The menstrual cycle can be a rollercoaster ride. Besides being an emotionally and physically taxing time of the month that determines a woman’s health, there are also several factors that can cause its irregularities: Here’s a few:
Stress can affect your hormones
Stress is often the culprit for many things that go astray in our body, and your period isn’t an exception to that rule. When your stress levels (aka cortisol) increase and are sustained for a period, this can lead to delayed periods because your hormone pathways are affecting each other. Even when you get your period, stress can cause you to have more bloating, painful cramping, and a heavier flow. It's natural for humans to get stressed, but our bodies don't know the difference between a stress situation that could be better managed with a breathing exercise and one that we have absolutely no control over. Stress is bad for your body, whatever the kind, and it rarely has positive consequences.

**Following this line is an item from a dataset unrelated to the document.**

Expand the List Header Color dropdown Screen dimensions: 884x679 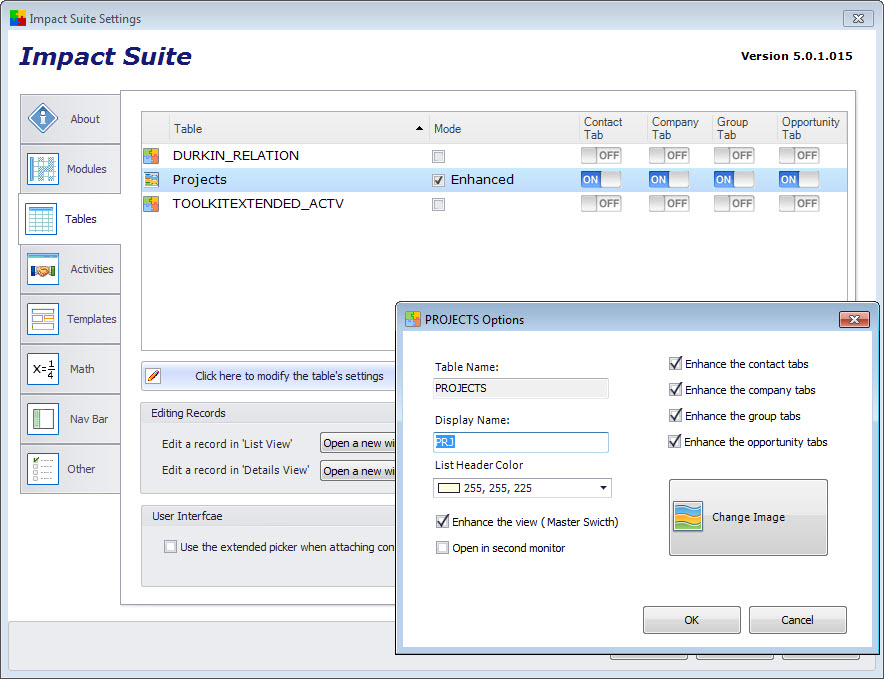pos(603,488)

Most forms of birth control are hormonal, meaning they affect your estrogen and progesterone levels by restricting the production of them. If your body stops producing hormones necessary for ovulation, it's no surprise that your flow will be irregular. With other contraceptive methods such as the IUD, it's possible to have no bleeding at all.
Two of the most common reasons for irregular periods are Polycystic Overy Syndrome (PCOS) and hypothyroidism. PCOS occurs when women have too many male hormones in their bodies and although we can’t cure it, we can manage it. The problems created within the ovaries can lead to late or missed periods. In fact, infrequent or irregular periods are one of three criteria used to diagnose PCOS.
Hypothyroidism, which occurs when your thyroid gland doesn't produce enough hormones, can produce heavy, irregular or absent periods because it disrupts the estrogen and progesterone that is being produced in a woman’s body.
Of course, late periods may indicate a pregnancy. The best way to know for sure is to give your primary care physician a visit, and go from there.
What Should My Period Feel Like?
All that is “standard” about a period is the cycle itself, otherwise, everything else is a unique experience, including the symptoms. It's possible you'll feel some or maybe even all of these during your cycle:
- Mood Swings
- Back Pain or tender breasts
- Swollen or tender breasts
These symptoms of premenstrual syndrome usually begin a week or two before the period, and about 90% of women say they experience PMS symptoms. Thankfully, there are vitamins that can reduce period pain and make your time of the month feel less like a prison sentence.
How To Get Regular Periods Naturally
If your period is late, it's important not to jump to conclusions about your cycle and consider all the factors instead. One way to predict how your period is going to be that month is to remember how your lifestyle was the 30 days prior—your period is sort of like your report card of how well you took care of your body and mind the previous month. So yes, your lifestyle matters! Paying attention to factors in your control can help ensure you have a regular period:
Research shows that those who actively engage in physical activity have a lower risk of experiencing intense period cramps. The myth that you shouldn’t work out on your period has also been debunked and because exercise reduces stress, it's even encouraged. It’s still important, however, to listen to your body and allow for movement in a way that isn’t overbearing or too rigorous. If you’re feeling tired during your cycle, you can still engage in exercise by opting for a pilates or yoga class. Sometimes low-impact movements have the greatest impact!
Improve your Quality of Life
Managing your stress, sleep levels, and mental health are an important part of a healthy body and mind. As a result, a regular period indicates health. Pay attention to moments when
you’re not feeling good, happy, or healthy and key into what you could change. Often, these feelings are a good indication of how your period will be.
Increase Intake of Vitamin D
Besides opting for plant-derived supplements that can reduce period cramps and get rid of bloating, upping your consumption of Vitamin D can also help make your time of the month more bearable. Simple ways to do this are spending time in the sun, consuming more fatty fish such as salmon and tuna, and swapping out your egg whites for the whole egg.
Conclusion: late periods don't necessarily mean something's wrong
All women (including me!) have experienced late periods, period pain, PMS symptoms, or all of the above—so remember that although it might feel like it at times, you’re never alone. When your period is late, it doesn't necessarily mean that something is wrong but also isn’t something you should normalize. Pay attention to what your body’s telling you at the time and, if symptoms persist, it might be worth talking with your gynecologist.